The reservations granted by provision "First" in § 1 of the act of December 19, 1854, c. 7, 10 Stat. 598, "to provide for the extinguishment of the title of the Chippewa Indians to the lands owned and claimed by them," etc., are limited to the territory ceded by the Indians, both as applied to Indians of pure blood, and to Indians of mixed blood. The scrip certificates, under which the defendant in error claims, were intended to be located only by half-breeds to whom they were issued, and patents were to be issued only to the persons named in those certificates; and, consequently, the right to alienate the lands was not given until after the issue of the patents. The act of June 8, 1872, c. 357, 17 Stat. 340, "to perfect certain land titles," etc., was intended to permit a purchaser of such scrip certificates, who through them had acquired an invalid title to public land, to perfect that title by compliance with the terms of that statute.

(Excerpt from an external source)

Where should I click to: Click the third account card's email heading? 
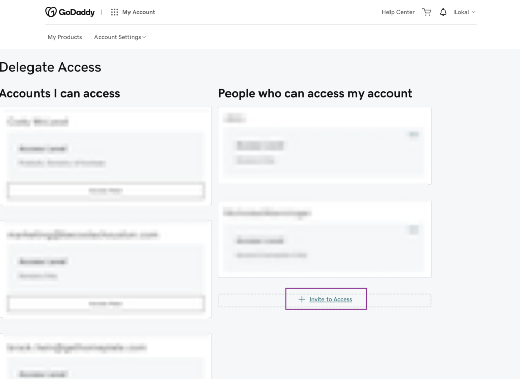[x=76, y=348]
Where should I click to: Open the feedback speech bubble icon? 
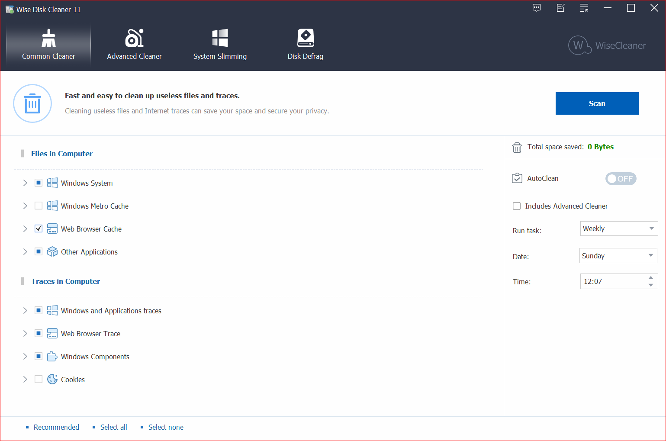[x=536, y=8]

Mr. J.M. Vale, Mr. C.C. Clements and Mr. F. Betts for plaintiff in error.

The act of June 8, 1872, does not extend the operation of the treaty and the act of December 19, 1854, as to the location of land by Chippewas of mixed blood. It expressly limits the Secretary of the Interior to "permitting the purchase of such lands as may have been located with claims arising under the seventh clause of the second article of the treaty," and the history of the times shows that Congress then knew of many claims which had been located within the ceded territory, presumably in good faith. And as no claim could legally arise under this clause of the treaty which would warrant the location of land beyond the oession, clearly the Secretary of the Interior acquired no jurisdiction from the act of 1872 to sell and issue a patent for lands lying outside that territory.

It cannot be disputed that without the powers conferred upon the officers of the Land Department by the act of 1872 no jurisdiction existed to sell the land in controversy to Brown and issue a patent therefor; but the difficulty is only intensified by looking at the act of 1872 in connection with the patent. That act limits the jurisdiction of the Secretary, by its express terms, to the sale of land located with claims arising under the seventh clause of the second article of the treaty, which clearly could only arise within the ceded territory; the patent to Brown is for lands outside of the ceded territory, and no jurisdiction attached to the officers of the Land Department under the act of 1872 to issue it, and it is therefore void upon its face, because no provision has ever been made by law for the sale of the land in the manner it purports to have been sold to Brown. Polk's Lessee v. Wendell, 9 Cranch, 87; St. Louis Smelting Co. v. Kemp, 104 U.S. 636, 641; Wright v. Roseberry, 121 U.S. 485, 519; Patterson v. Winn, 11 Wheat. 380.

The act of 1872, so far as it relates to public lands, is in pari materia with the act of December 19, 1854, the treaty of 1854, in its seventh clause of the second article thereof, and the act of April 24, 1820. It does not repeal by its terms either of the prior acts, or modify the terms of the treaty. The cited acts and the clause of the treaty must be so construed as to give force and effect to all and every part thereof. This cannot be done by extending the operations of the act of 1872, in its remedial effects, to lands lying beyond the ceded territory.

Mr. James H. Brown for defendant in error.


THIS was an action of ejectment, originally brought in the district court of Arapahoe county, Colorado, by Jane C. Brown, against the plaintiff in error, Fee, to recover a tract of land in Pueblo county, to which plaintiff claimed title under a patent issued December 1, 1876, to Henry C. Brown. This land had been located by authority of certain scrip, issued to the Chippewa Indians of Lake Superior, under a treaty made with them September 30, 1854, 10 Stat. 1109, by which the Chippewas ceded to the United States certain lands, theretofore owned by them, and in return the United States agreed to issue patents for eighty acres of land to each head of a family, or single person over 21 years of age, of mixed bloods. In executing this provision, the beneficiaries were identified by the issuance of certificates called "Chippewa half-breed scrip."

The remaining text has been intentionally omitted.